Уходя из будки, я твердо сказал себе, что уже никогда больше не приду в "гости" к Никифорычу - отталкивал меня старик, хотя и был интересен. Его слова о вреде жалости очень взволновали и крепко въелись мне в память. Я чувствовал в них какую-то правду, но было досадно, что источник ее - полицейский.
Споры на эту тему были нередки, один из них особенно жестоко взволновало меня.
В городе явился "толстовец", - первый, которого я встретил, - высокий, жилистый человек, смуглолицый, с черной бородой козла и толстыми губами негра. Сутулясь, он смотрел в землю, но порою, резким движением вскидывал лысоватую голову и обжигал страстным блеском темных, влажных глаз, - что-то ненавидящее горело в его остром взгляде. Беседовали в квартире одного из профессоров, было много молодежи и между нею - тоненький, изящный попик, магистр богословия, в черной, шелковой рясе, - она очень выгодно оттеняла его бледное, красивое лицо, освещенное сухонькой улыбкой серых, холодных глаз.
Толстовец долго говорил о вечной непоколебимости великих истин Евангелия; голос у него был глуховатый, фразы короткие, но слова звучали резко, в них чувствовалась сила искренней веры, он сопровождал их однообразным, как бы подсекающим жестом волосатой левой руки, а правую держал в кармане.
- Актер, - шептали в углу, рядом со мною.
- Очень театрален, да...
А я незадолго перед этим прочитал книгу - кажется Дрепэра - о борьбе католицизма против науки, и мне казалось, что это говорит один из тех, яростно верующих во спасение мира силою любви, которые готовы, из милосердия к людям, резать их и жечь на кострах.
Он был одет в белую рубаху с широкими рукавами и какой-то серенький, старый халатик поверх ее, - это тоже отделяло его от всех.

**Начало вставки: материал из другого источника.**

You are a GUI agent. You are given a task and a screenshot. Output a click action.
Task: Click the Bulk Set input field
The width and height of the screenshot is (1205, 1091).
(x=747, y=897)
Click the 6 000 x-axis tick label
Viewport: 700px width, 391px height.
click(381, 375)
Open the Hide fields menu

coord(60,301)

В конце проповеди своей он вскричал:
- Итак - со Христом вы или с Дарвином?
Он бросил этот вопрос, точно камень, в угол, где тесно сидела молодежь и откуда на него со страхом и восторгом смотрели глаза юношей и девушек. Речь его, видимо, очень поразила всех - люди молчали, задумчиво опустив головы. Он обвел всех горящим взглядом и строго добавил:
- Только фарисеи могут пытаться соединить эти два непримиримых начала и, соединяя их, постыдно лгут сами себе, развращают ложью людей...
Встал попик, аккуратно откинул рукава рясы и заговорил плавно, с ядовитой вежливостью и снисходительной усмешкой:
- Вы, очевидно, придерживаетесь вульгарного мнения о фарисеях, оно же суть не токмо грубо, но и насквозь ошибочно...

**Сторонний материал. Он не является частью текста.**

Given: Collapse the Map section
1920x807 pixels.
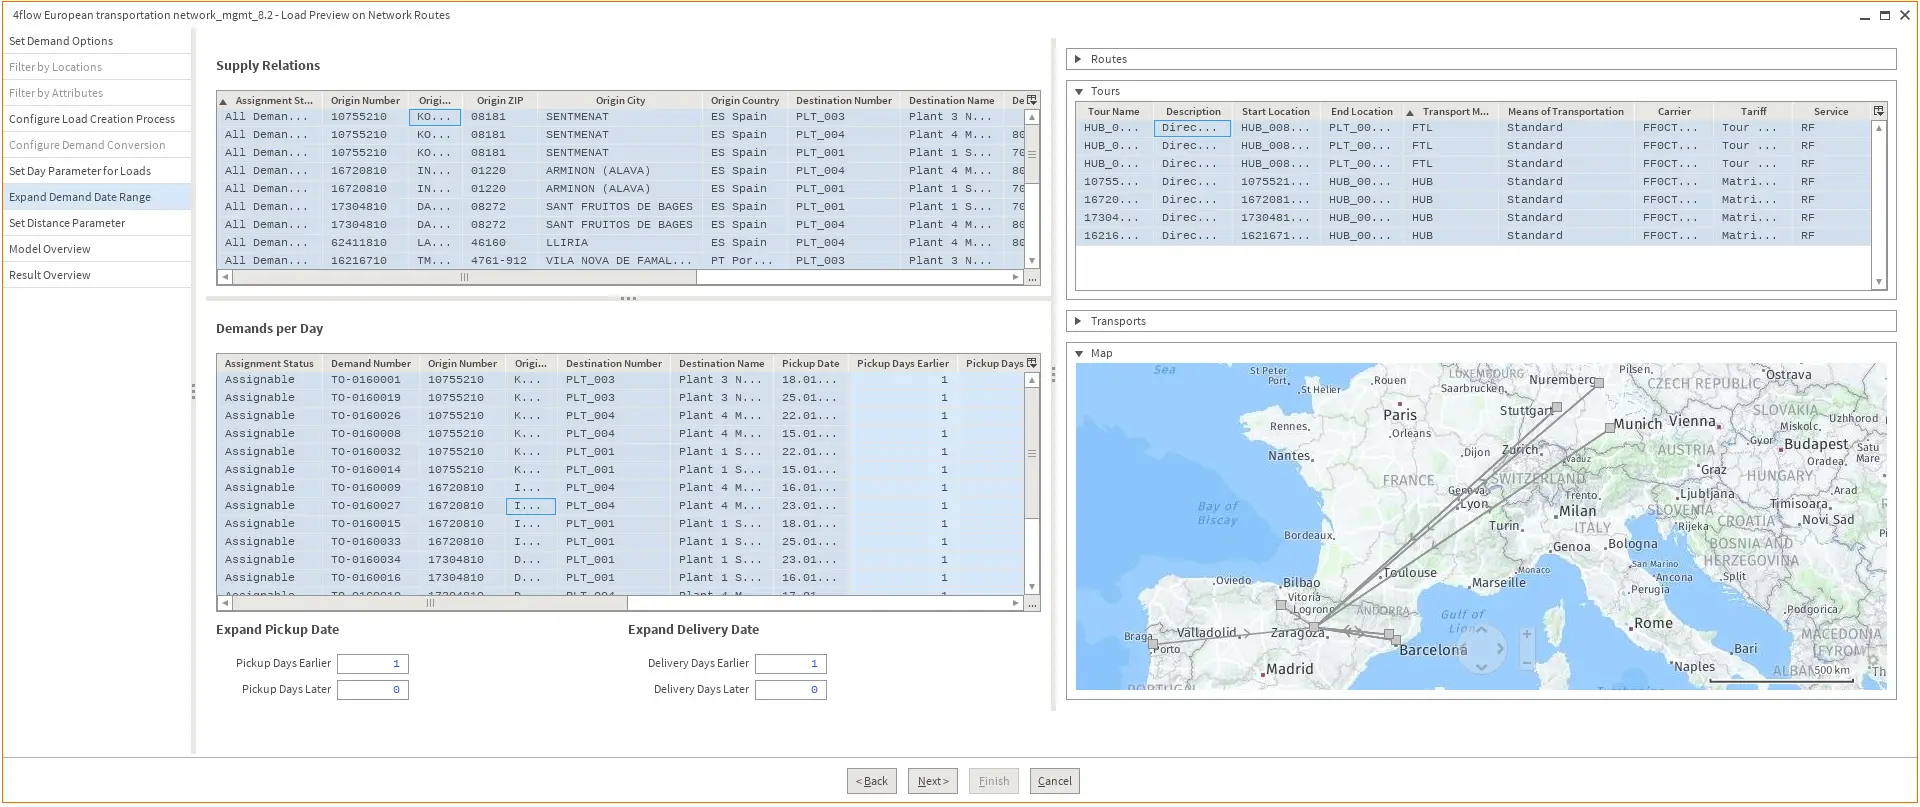Looking at the screenshot, I should point(1079,353).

К великому изумлению моему он стал доказывать, что фарисеи были подлинными и честными хранителями заветов иудейского народа и что народ всегда шел с ними против его врагов.
- Читайте, например, Иосифа Флавия...
Вскочив на ноги и подсекая Флавия широким, уничтожающим жестом, толстовец закричал:
- Народы и ныне идут с врагами своими против друзей, народы не по своей воле идут, - их гонят, насилуют. Что мне ваш Флавий?

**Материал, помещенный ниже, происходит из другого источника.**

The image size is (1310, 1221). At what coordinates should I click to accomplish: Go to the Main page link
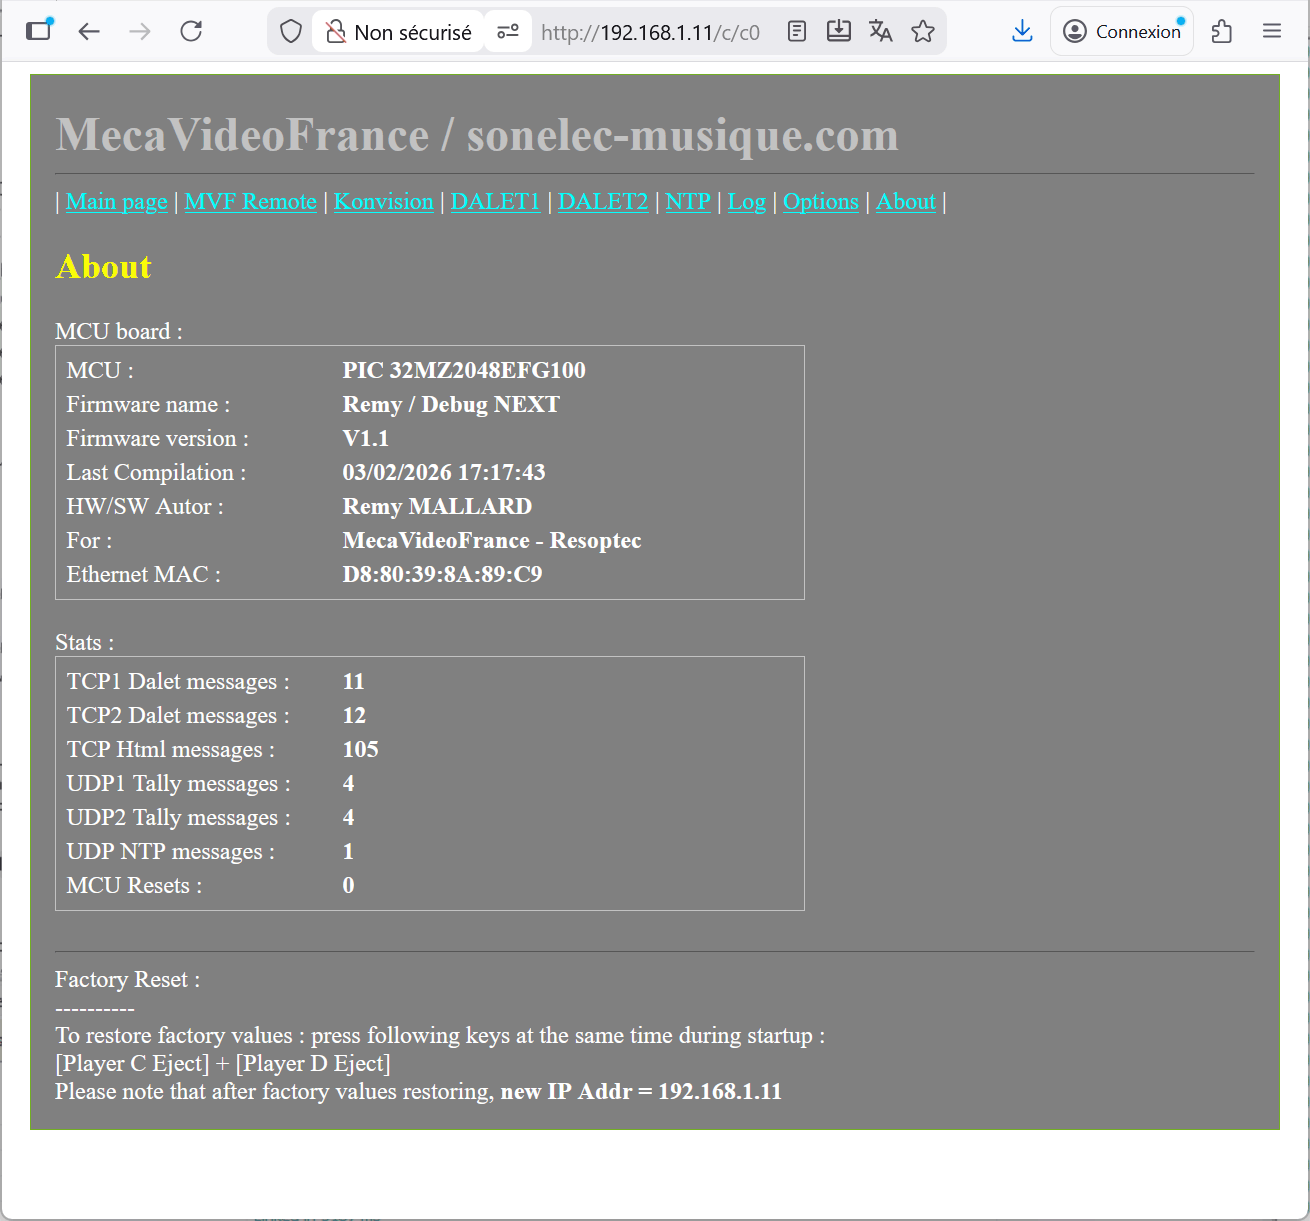116,202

Попик и другие разодрали основную тему спора на мельчайшие частицы, и она исчезла.
- Истина, это - любовь! - восклицал толстовец, а глаза его сверкали ненавистью и презрением.
Я чувствовал себя опьяненным словами, не улавливал мысли в них, земля подо мною качалась в словесном вихре, и часто я с отчаянием думал, что нет на земле человека глупее и бездарнее меня.
А толстовец, отирая пот с багрового лица, свирепо закричал:
- Выбросьте Евангелие, забудьте о нем, чтоб не лгать! Распните Христа вторично, это - честнее!
Предо мною стеной встал вопрос: как же? Если жизнь - непрерывная борьба за счастье на земле, - милосердие и любовь должны только мешать успеху борьбы?